## Aim of the task
Go to the line with "Task: Click the ISO 27001 dot icon" in the records below, then output it and each following line exactly, up to and including the line with "Screen dimensions: 730x400". Skip pictures and add nothing.

## Record excerpts
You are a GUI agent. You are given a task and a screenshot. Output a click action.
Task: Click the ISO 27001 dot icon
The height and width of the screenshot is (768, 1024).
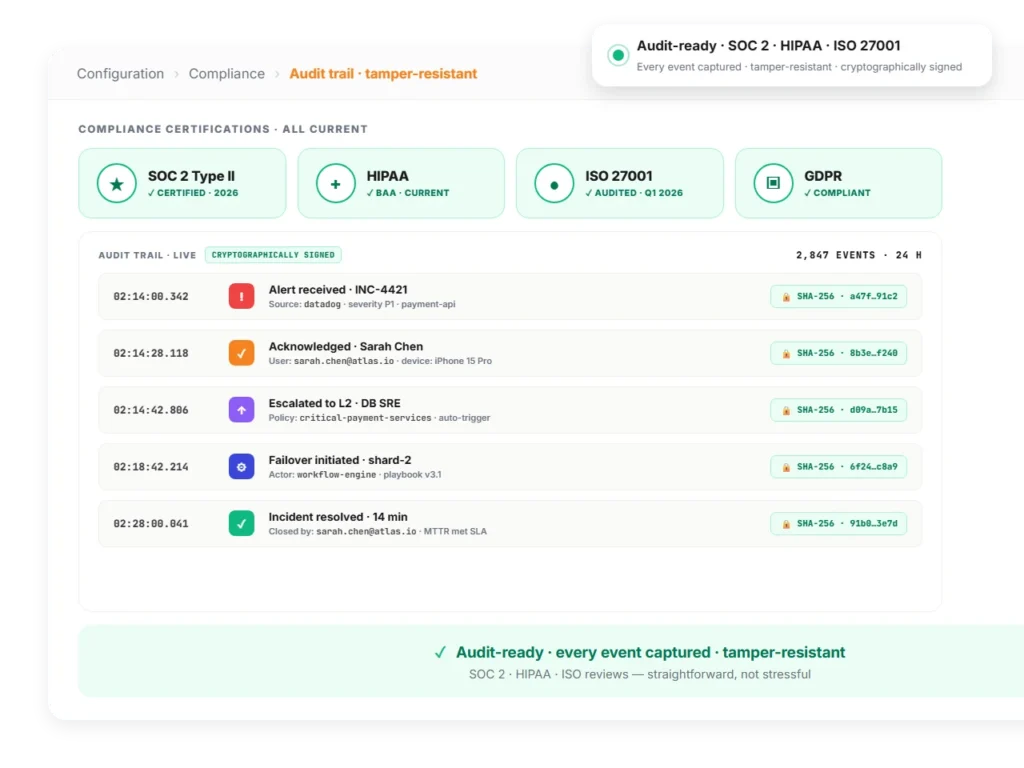click(x=554, y=184)
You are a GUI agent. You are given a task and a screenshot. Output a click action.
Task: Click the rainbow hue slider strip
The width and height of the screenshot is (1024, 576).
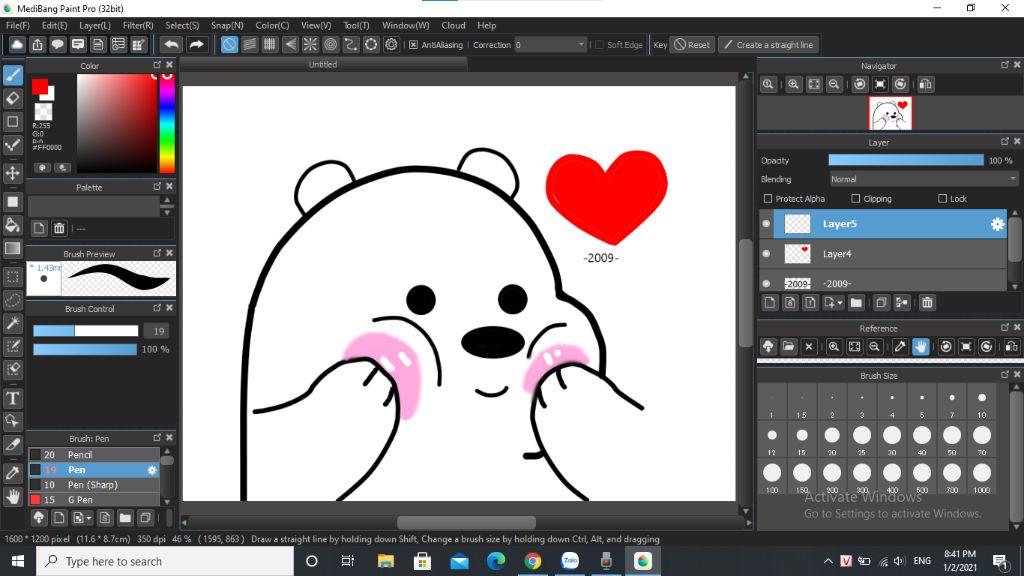(x=167, y=125)
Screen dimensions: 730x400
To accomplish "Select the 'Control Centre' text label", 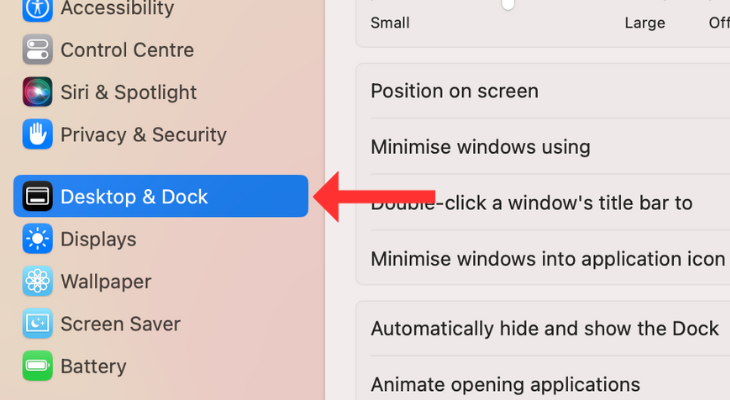I will pyautogui.click(x=127, y=50).

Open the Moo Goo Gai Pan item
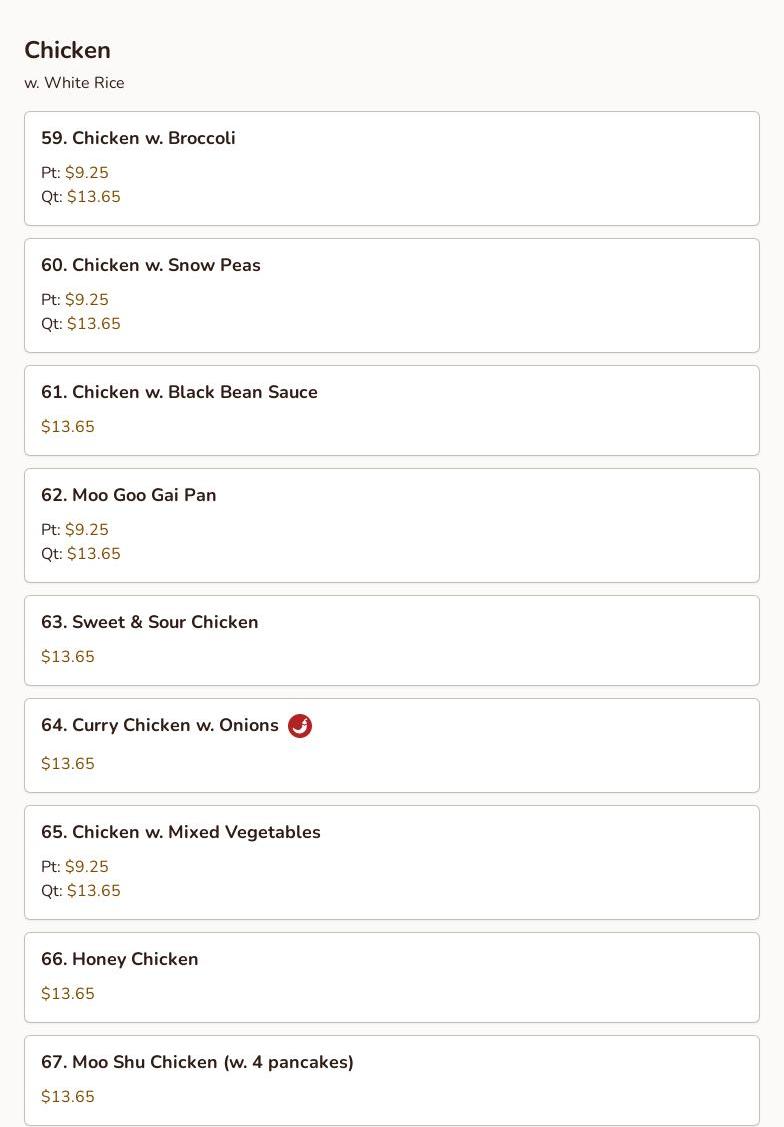pyautogui.click(x=128, y=495)
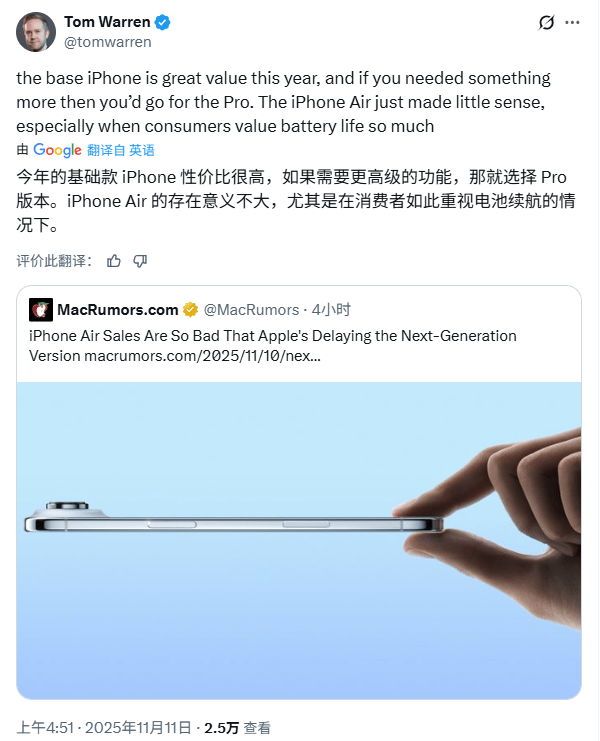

## Result of this exercise
Task: Click the ISO 27001 dot icon
The height and width of the screenshot is (768, 1024).
click(x=554, y=184)
You are a GUI agent. You are given a task and a screenshot. Output a click action.
Task: Click the rainbow hue slider strip
The width and height of the screenshot is (1024, 576).
(x=167, y=125)
Screen dimensions: 730x400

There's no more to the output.